Atwell is convinced he knows where the gold lies, but he is careful not to trespass onto historical sites or private property. He believes there are maps buried in graves in some of Danville’s cemeteries that point to the location of 58 depositories all over the South. But it is illegal to dig in a cemetery without permission, which he has not been granted and now seems to no longer expect. Other theories also point to locations on private historical sites, such as plantations, monuments and government buildings.
It is so difficult for people to dig in those locations, the legend goes, that they make for great hiding spots. And Danville is a place rich in history, with Civil War sites covering as much of the land as the aging tobacco warehouses it’s known for.
Atwell, who lives in Henry County, became interested in the mystery of the Confederate treasure as a 5-year-old boy listening to his father tell stories about the Civil War, in which his great-great-grandfather played a role.

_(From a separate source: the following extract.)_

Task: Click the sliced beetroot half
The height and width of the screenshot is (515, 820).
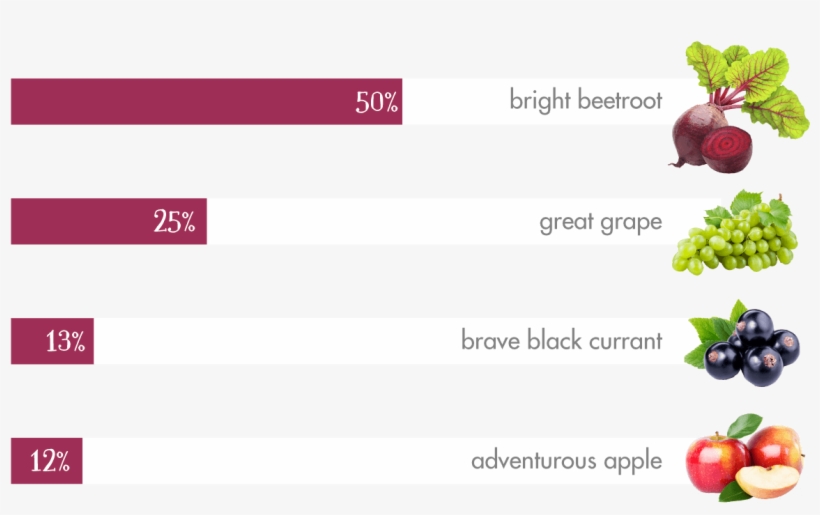Action: 726,149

He has spent years working over details with other treasure seekers and has a pile of documents he believes tells him where some of the gold and silver rests.

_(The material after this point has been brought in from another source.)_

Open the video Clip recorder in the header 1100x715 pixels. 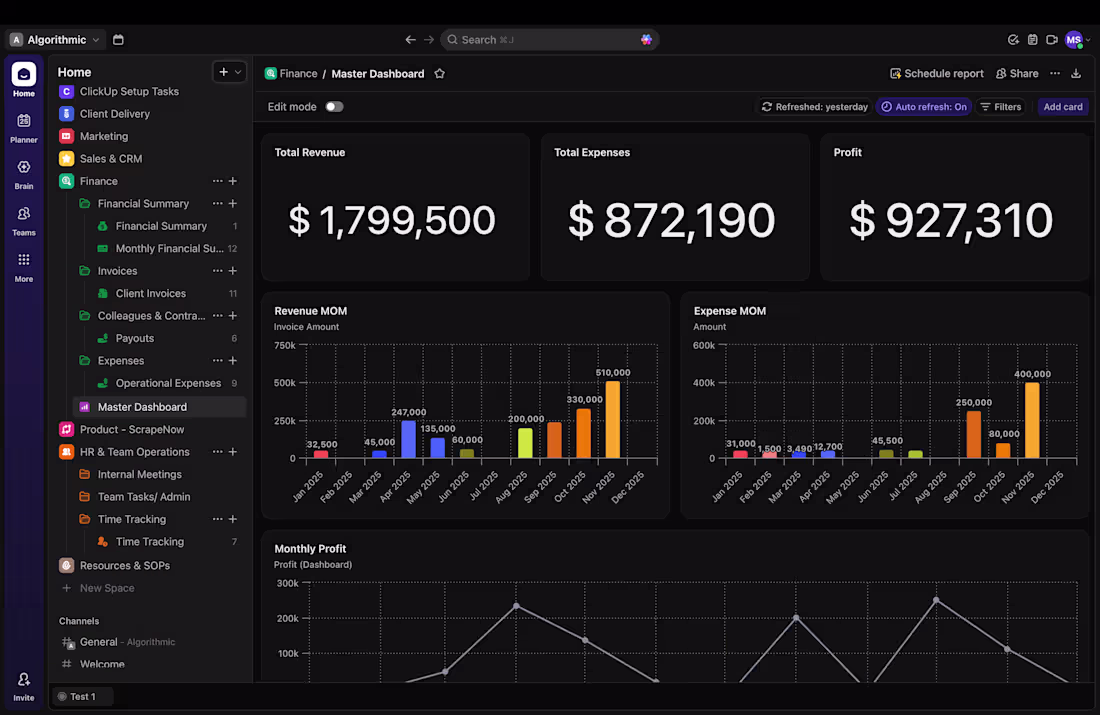[x=1054, y=39]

“It’s pretty bad,” Atwell said of his frustration. “Especially when you look around and know where the stuff is but you can’t touch it.”
He believes $8.6 million worth of treasure is buried in Danville. He declined to say exactly where he believes the gold and silver is hidden, but he offered up some clues that would pique the curiosity of even the most cynical historian.
Like many locals interested in the legend of the gold, Atwell uses the book “Confederate Treasure in Danville” by the late J. Frank Carroll as a guide, since it explores theories of where the treasure could be. Many of the theories alone could make for a Hollywood adaption, merging historical facts with incredible, if improvable, legends. They tell of “talking trees,” sabotage and a secret society charged with protecting the treasure.
Atwell said a “light went off” after he read Carroll’s book.
He believes there are trees across the South that have symbols and numbers carved into them by Confederate soldiers. The carvings lead to clues where maps to the gold and silver are buried. Decoding the symbols has been the hard part for generations of treasure hunters, he said. But he believes he has cracked them after years of collecting historical documents.
He also thinks the gold remains hidden and is protected by a secret society.
Others are less optimistic about its existence. Local history buff Danny Ricketts, who was friends with Carroll, the author, said he has seen enough historical documentation to believe there is no treasure.
“I don’t think there was much gold left. In Danville, the officials handed out a lot of the gold in exchange for Confederate money to help the soldiers when all hopes of saving the Confederacy were lost,” Ricketts said. “If gold was buried, I think whoever buried it dug it up later. You don’t bury gold and forget about it.”
But he said it’s a great story. This is perhaps why it has generated interest from so many people, especially out-of-towners, even after a hundred years.
Danville historian Gary Grant said Carroll typically would say that “the real treasure resided in the epic story of the Confederate government in Danville,” regardless of whatever they brought with them and might have left behind.